A study, by NSW Poisons Information Centre medical director Dr. Naren Gunja and coauthor Jared Brown, was conducted over a seven year period and found that callers reported 297 exposures to energy drinks, with the annual trend increasing from 12 in 2004 to 65 in 2010.
The study shows the trend of misuse and toxicity appears to be increasing among teenagers; out of the 217 callers who were classified as recreational users, the median age was 17 years.
Adolescents are unaware of the dangers [of energy drinks] and most people are unaware of the ill effects of mixing energy drinks with alcohol, Dr. Gunja says.

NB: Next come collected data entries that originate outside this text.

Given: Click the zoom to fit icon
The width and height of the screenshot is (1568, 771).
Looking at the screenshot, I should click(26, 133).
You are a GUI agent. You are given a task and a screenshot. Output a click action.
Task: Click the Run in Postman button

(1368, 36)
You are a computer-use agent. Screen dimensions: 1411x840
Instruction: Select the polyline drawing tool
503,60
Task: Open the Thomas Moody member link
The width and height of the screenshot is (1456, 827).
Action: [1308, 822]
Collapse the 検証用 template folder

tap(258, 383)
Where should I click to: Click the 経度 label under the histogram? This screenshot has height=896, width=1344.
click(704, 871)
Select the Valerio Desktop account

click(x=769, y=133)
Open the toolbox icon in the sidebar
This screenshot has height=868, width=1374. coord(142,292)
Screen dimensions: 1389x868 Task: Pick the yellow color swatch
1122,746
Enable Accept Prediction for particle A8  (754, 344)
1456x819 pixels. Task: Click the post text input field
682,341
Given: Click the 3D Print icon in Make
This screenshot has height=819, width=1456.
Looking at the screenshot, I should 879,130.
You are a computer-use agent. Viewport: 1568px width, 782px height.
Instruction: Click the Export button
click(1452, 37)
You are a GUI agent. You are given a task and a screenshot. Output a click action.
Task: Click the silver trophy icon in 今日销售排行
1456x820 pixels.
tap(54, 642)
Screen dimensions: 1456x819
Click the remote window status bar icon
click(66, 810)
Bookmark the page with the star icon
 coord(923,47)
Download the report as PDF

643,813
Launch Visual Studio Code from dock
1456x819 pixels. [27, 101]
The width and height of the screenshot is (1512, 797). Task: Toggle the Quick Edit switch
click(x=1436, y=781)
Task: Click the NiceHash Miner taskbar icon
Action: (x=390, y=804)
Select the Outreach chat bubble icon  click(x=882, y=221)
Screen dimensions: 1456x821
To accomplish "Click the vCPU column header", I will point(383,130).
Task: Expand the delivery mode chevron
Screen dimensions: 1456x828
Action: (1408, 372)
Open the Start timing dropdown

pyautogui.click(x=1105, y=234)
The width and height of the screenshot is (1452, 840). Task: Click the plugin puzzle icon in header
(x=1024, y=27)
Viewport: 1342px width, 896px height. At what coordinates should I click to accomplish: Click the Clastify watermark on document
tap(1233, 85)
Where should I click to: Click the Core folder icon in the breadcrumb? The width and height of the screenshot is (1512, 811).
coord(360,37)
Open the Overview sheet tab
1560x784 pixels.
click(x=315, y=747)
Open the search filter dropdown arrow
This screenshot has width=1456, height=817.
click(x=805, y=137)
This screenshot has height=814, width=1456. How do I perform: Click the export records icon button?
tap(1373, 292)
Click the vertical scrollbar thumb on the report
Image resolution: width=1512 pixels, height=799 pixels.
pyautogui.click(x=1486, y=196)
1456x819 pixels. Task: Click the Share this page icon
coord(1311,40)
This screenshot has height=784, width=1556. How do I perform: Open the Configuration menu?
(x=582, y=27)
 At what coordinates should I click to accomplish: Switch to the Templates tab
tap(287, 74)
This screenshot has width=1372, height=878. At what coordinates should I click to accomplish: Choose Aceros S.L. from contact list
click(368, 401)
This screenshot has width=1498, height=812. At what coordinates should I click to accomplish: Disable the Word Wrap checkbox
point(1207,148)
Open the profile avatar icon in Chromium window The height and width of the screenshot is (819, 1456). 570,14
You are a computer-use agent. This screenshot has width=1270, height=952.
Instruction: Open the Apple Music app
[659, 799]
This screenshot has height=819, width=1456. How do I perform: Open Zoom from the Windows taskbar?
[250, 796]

According to the research, popular energy drinks Red Bull and V account for over 97 per cent of energy drinks sales (which is 20 per cent of the total convenience store beverage market) and the number of energy drink units ingested far exceeds recommended maximum levels.
Most energy drinks contain varying amounts of caffeine, guarana extract, taurine and ginseng, with additional amino acids, vitamins and carbohydrates.
But Dr. Gunja says adverse reactions and toxicity from high-energy drinks can be attributed to the caffeine content, which is typically around 300mg per can.
Guarana, also contains caffeine (about 4080mg per extract) but is additional to the listed caffeine content of energy drinks and is not always declared on packaging.
Consumers are likely to be unaware of the variation in chemical composition and caffeine dosage in energy drinks, and with little or no warnings on products, the potential for overdose remains ever-present.
The study revealed the most common symptoms included heart palpitations, agitation, tremor and gastrointestinal upset, but there were also signs of serious cardiac or neurological toxicity, such as hallucinations, seizures and cardiac ischaemia.
Dr. Gunja says a major reason behind the increase in reports of caffeine toxicity was due to marketing; in 2009, the energy drink industry spent nearly $15 million on marketing in Australia.
Manufacturers pitch their product to athletes, students and people in professions that require sustained alertness, the research says.
Young adults and adolescents are particularly attracted to energy drinks because of the effective product marketing, peer influence and a lack of knowledge of the potential harmful effects.